– Фигасе, фигасе, фигасе, – шептал я по дороге назад в камеру.

Больше всего я боялся заблудиться, чтобы меня еще не обвинили в попытке бегства. Охранник, который должен был отвести меня назад, задержался поохать с коллегой насчет позорной игры клуба «Лацио» и совершенно забыл обо мне. Меня могли освободить завтра (стакан был наполовину полон) или нет (наполовину пуст). Как хочешь, так и думай.

Все, что я мог делать, – это ждать. А у некоторых из моих сокамерников дела были еще хуже, как я вскоре узнал.

4. Серёга, торговец оружием

Хотя камера была рассчитана на шестерых, относительно хорошо я помню лишь троих соседей. Одна койка была вообще типа перевалочной станции: в нее переводили ночью и следующей ночью же его и забирали, как того бедного нарика, которого я увидел в первую ночь. Подлинное предназначение койки оставалось тайной: может, дирекция пользовалась ею, чтобы прятать заключенных от их адвокатов? Так думал Серджио, но я не спешил соглашаться. Серджио вообще считал, что нет такой грязной уловки, к которой не прибегнет римская полиция. Особенно он любил рассуждать на тему цыганских мальчиков, которых брали за бродяжничество и сдавали напрокат богатым арабам, причем он так смаковал эту тему, что наводило на мысли.

Конец у каждой его истории был один: слушатели должны были поклясться жизнью матери, что не раскроют имя рассказчика. «Да вы знаете, что со мной сделают, если узнают?» Он проводил воображаемой бритвой по горлу.

– И поэтому ты тюремную еду тоже не ешь? – спросил я. – Вдруг отравят?

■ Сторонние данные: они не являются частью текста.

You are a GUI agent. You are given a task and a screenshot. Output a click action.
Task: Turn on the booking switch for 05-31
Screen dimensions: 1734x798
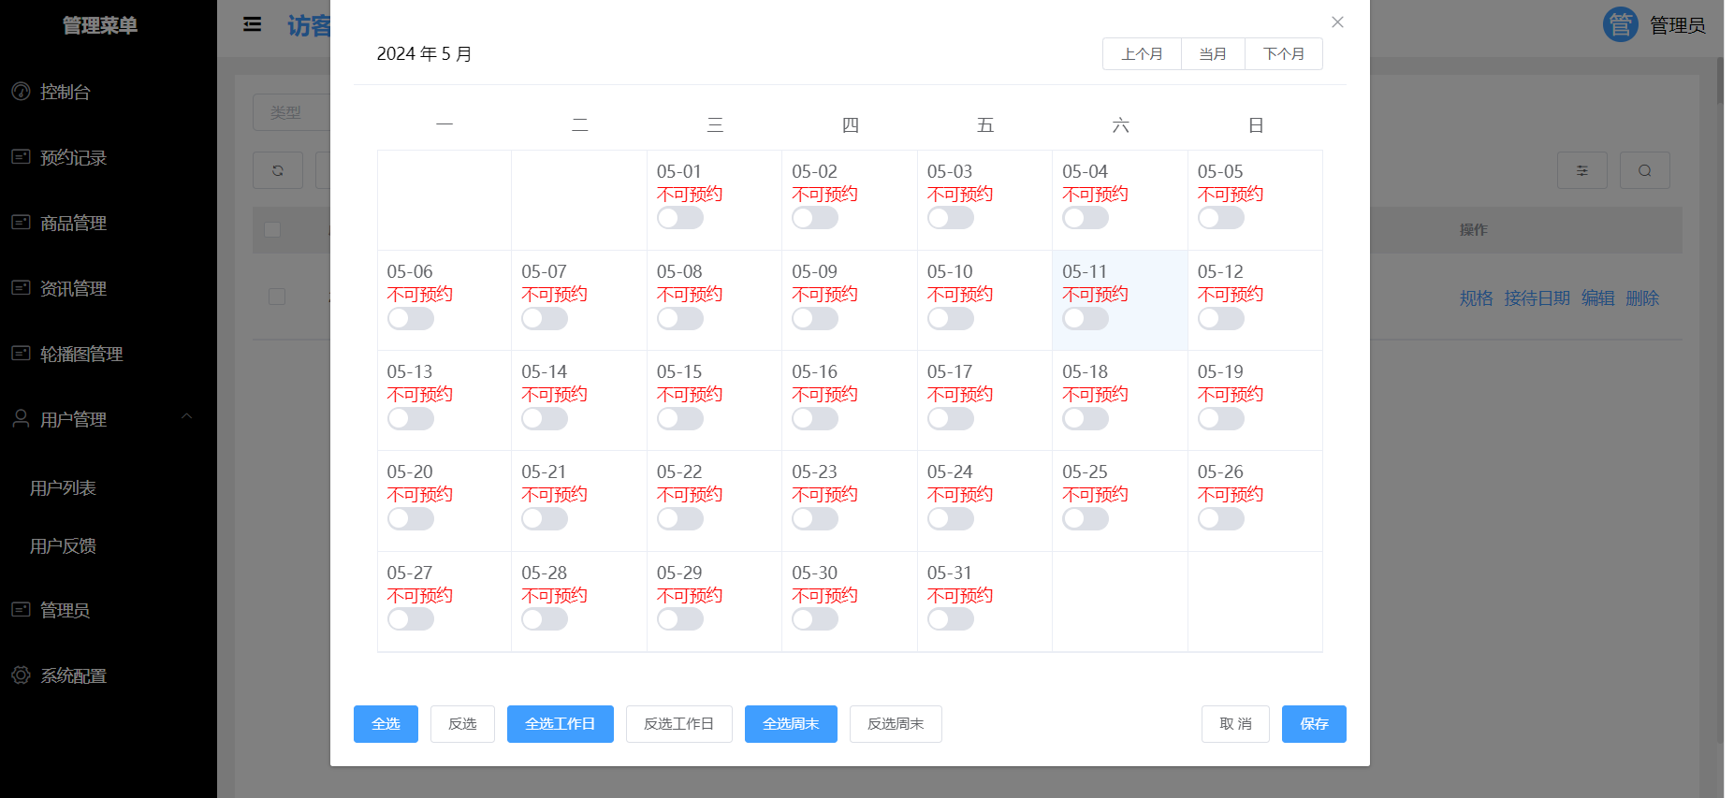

– Да ну… – Он отмахнулся. – Просто говно, а не еда. – Но потом он вдруг привстал и глянул на меня подозрительно: – А откуда тебе такое пришло в голову.

Я объяснил: Борджиа, Медичи, богатая история отравлений в итальянской истории.

Он аж напрягся:

– Ну блин… ты ваще. Уж эти русские, такие вещи знают…

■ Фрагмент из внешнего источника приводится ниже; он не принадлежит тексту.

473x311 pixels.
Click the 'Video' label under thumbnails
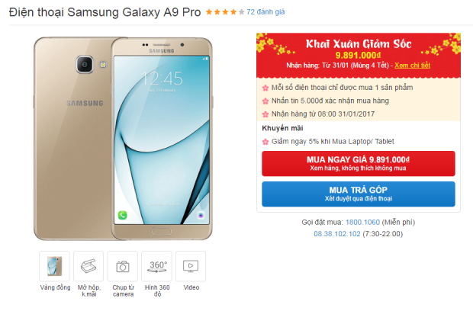pyautogui.click(x=191, y=287)
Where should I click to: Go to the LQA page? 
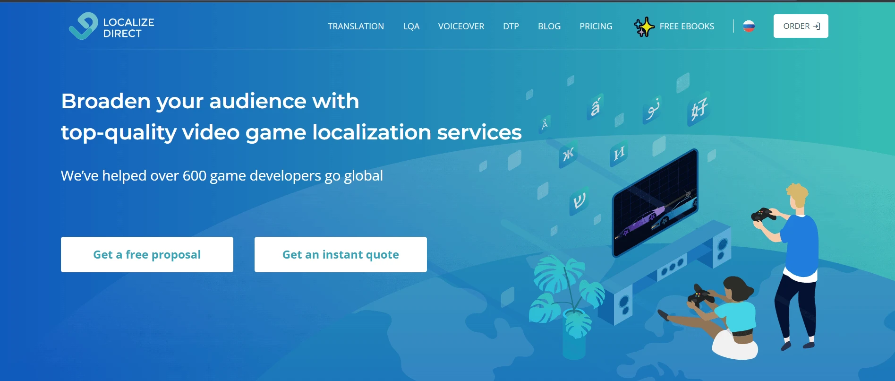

После этого он стал подозрительным и сжимался у себя в углу, когда приносили еду: «Уберите это говно от меня подальше!» Более того, он попросил маму принести пару перчаток и старательно вытирал каждую крошку на его конце стола. Потом он вообще перестал сидеть за столом и оставался на своей койке.

Несмотря на паранойю, в камере Серёга оставался авторитетом. Во-первых, он был единственным итальянцем среди нас; во-вторых, он был единственным, кто сидел за реальное преступление – «контрабанду оружия». По его словам. Мне изначально было трудно представить себе этого домашнего мальчика, разгружающего в сарае ящики с калашами. Впрочем, кто знает: может, он просто сидел на телефоне и записывал, куда что привезли. Статья одна и та же. В такой ситуации всегда легче верить. «Не веришь – прими за сказку», как говорили в другой стране за тысячи километров от «Реджины Чели». Да и правдоподобие его утверждений подкреплялось тем, что он был натуральный итальянец. Остальные были иностранцы вроде меня: попали, когда не надо, куда не надо, и не могли внести залог.

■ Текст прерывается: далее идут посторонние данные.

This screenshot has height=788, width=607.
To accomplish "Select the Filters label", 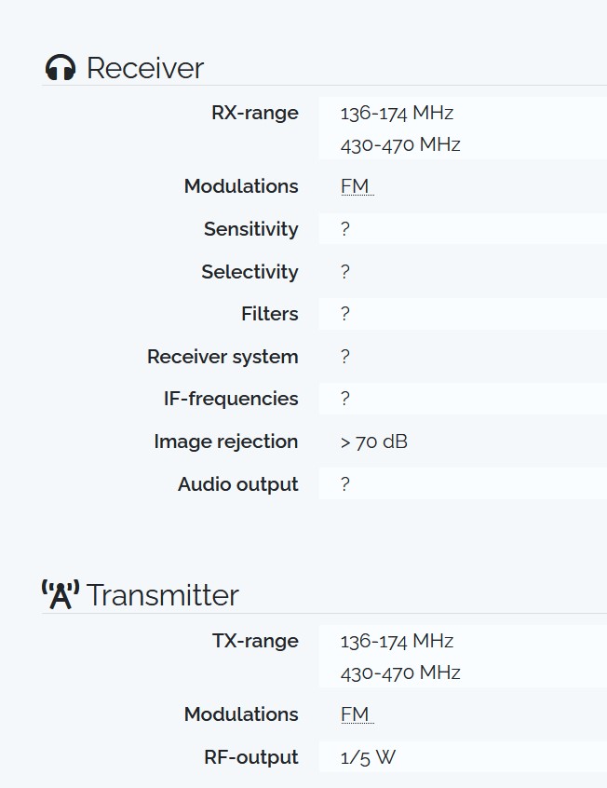I will (270, 314).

Когда мы спрашивали Серджио, почему он не мог сотрудничать со следствием и благополучно вернуться к маме, он начинал безумно вращать глазами: «Вы что, не секете, что со мной сделают?» Точно так же он не распространялся об обстоятельствах ареста и его деятельности вообще: «Вы что, не секете» – и т. д. Все же, несмотря на дамоклов меч мафии над его головой, пару раз он намекал, что его заложили, и предателю уже если не капут, то пару мизинцев точно отрезали, что впоследствии наводило меня на мысль, что до ареста Серджио часто посещал дешевые кинотеатрики на Пьяцца Национале, которые крутили фильмы про якудзу.

Внешне Серджио выглядел как типичный «латинский любовник» из Голливуда. Густые черные кудряшки, большие глаза как оливки и вечная капризная гримаса на лице: «Что я, гордый римлянин из Париоли, делаю в этом месте с этими людишками?»